E3 i Gamescom – czyli polscy twórcy w delegacji.
Polska branża gier dostała wsparcie finansowe od rządu na działania promocyjne w Los Angeles i Kolonii. Czy kwota w wysokości 1,3 mln złotych przełoży się na jakość i sprzedaż polskich produkcji?
Budżet unijnego programu Innowacyjna Technologia wynosi 15 mln. złotych. Kwota ta przydzielona została na sfinansowanie udziału polskich firm w 6 programach promocji. Jeden z programów dotyczy przemysłu gier – na ten cel przeznaczono 1,3 mln. złotych. Część budżetu pochłonął wyjazd polskiej sceny gamedevu na targi CeBIT w Hannoverze oraz Dolinę Krzemową.
Wsparcie polskich twórców gier przez państwo miało swój początek na spotkaniu przedstawicieli sektora gier z ówczesnym ministrem gospodarki Waldemarem Pawlakiem. Na pustych obietnicach jak widać się nie skończyło. Zwrot poniesionych kosztów wydaje się być wystarczającą zachętą. Ministerstwo Gospodarki dotuje nawet do 75% wydatków za przejazd, nocleg, pobyt, wynajęcie oraz zabudowę powierzchni targowej. Polska dodatkowo na E3 i Gamescomie będzie miała swoje stanowisko informacyjno-promocyjne. W tej chwili w ministerstwie głowią się nad projektem boxu na E3. Często zdarza się tak, że dla mniejszych firm z naszego kraju to jedyna okazja, by zaprezentować swoje produkcje poza granicami Polski.
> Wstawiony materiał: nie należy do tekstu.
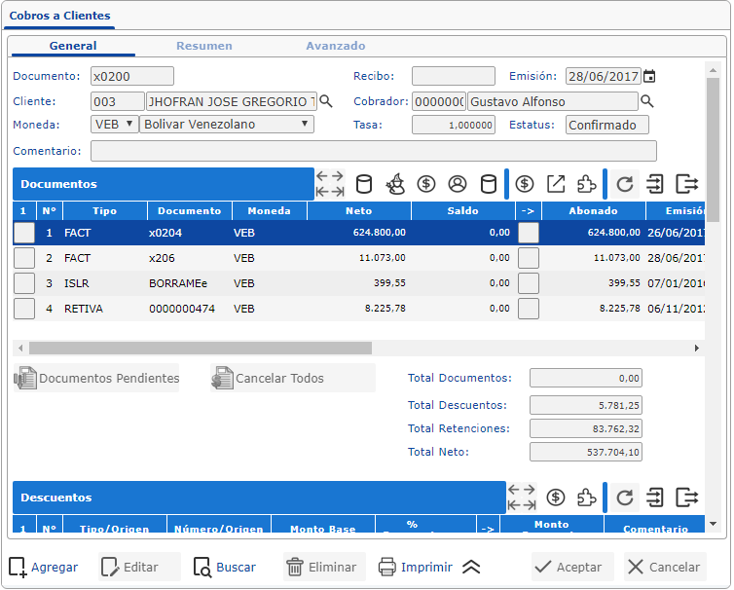Expand the Bolivar Venezolano currency dropdown
The height and width of the screenshot is (590, 734).
pos(227,125)
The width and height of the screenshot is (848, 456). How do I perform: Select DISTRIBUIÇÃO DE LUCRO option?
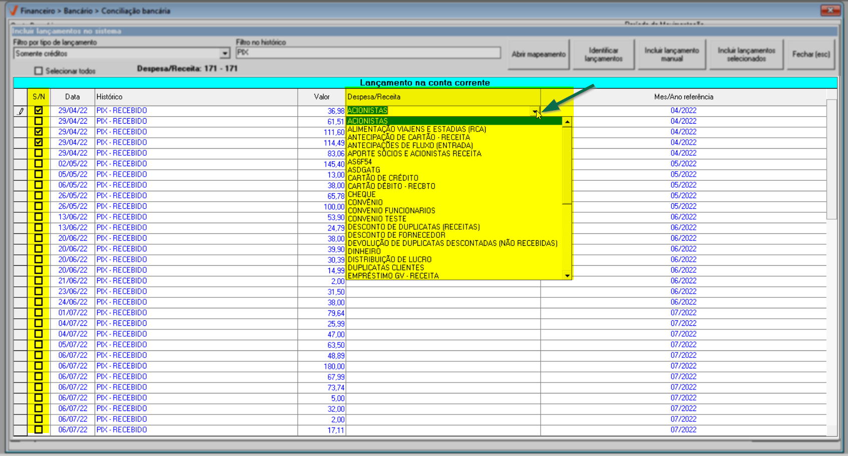tap(389, 259)
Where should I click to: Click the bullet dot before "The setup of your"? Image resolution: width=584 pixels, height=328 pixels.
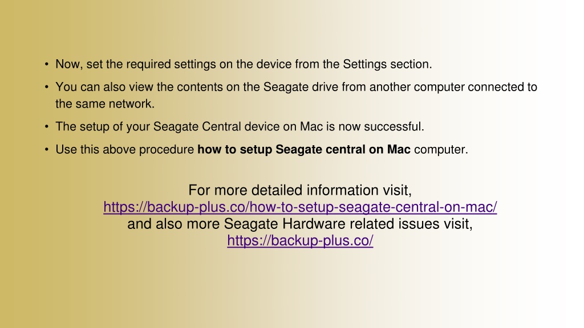click(x=47, y=127)
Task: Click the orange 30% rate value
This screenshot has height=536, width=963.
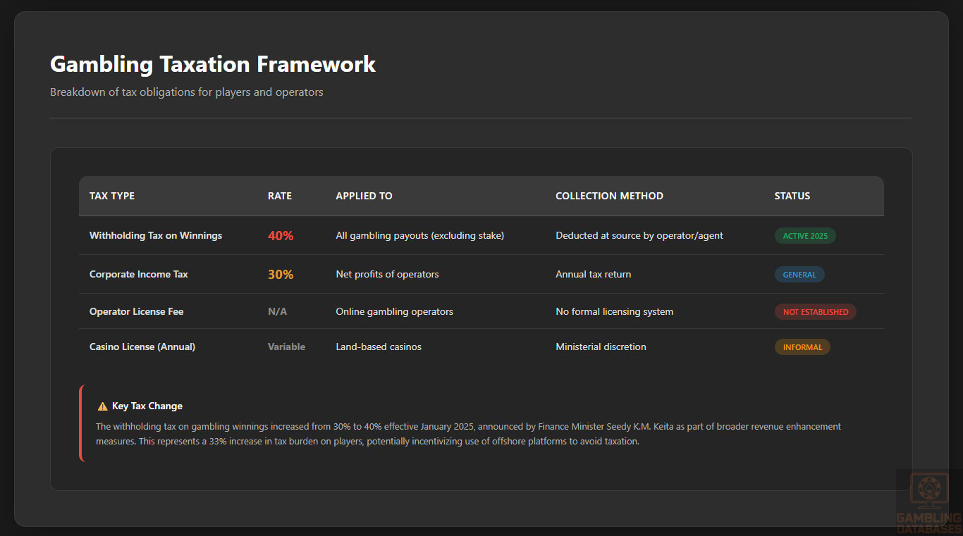Action: pyautogui.click(x=281, y=275)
Największą bolączką polskich developerów są wysokie podatki i walka z biurokracją, co zdecydowanie utrudnia utrzymanie się na rynku. Jeśli więc politycy chcą wyciągnąć pomocną dłoń rodzimym studiom, to tymi problemami powinni się zająć w pierwszym rzędzie.
Ostateczny termin na złożenie wniosków do programu upływa z końcem czerwca. Z dodatkowymi informacjami można się zapoznać na stronie ministerstwa.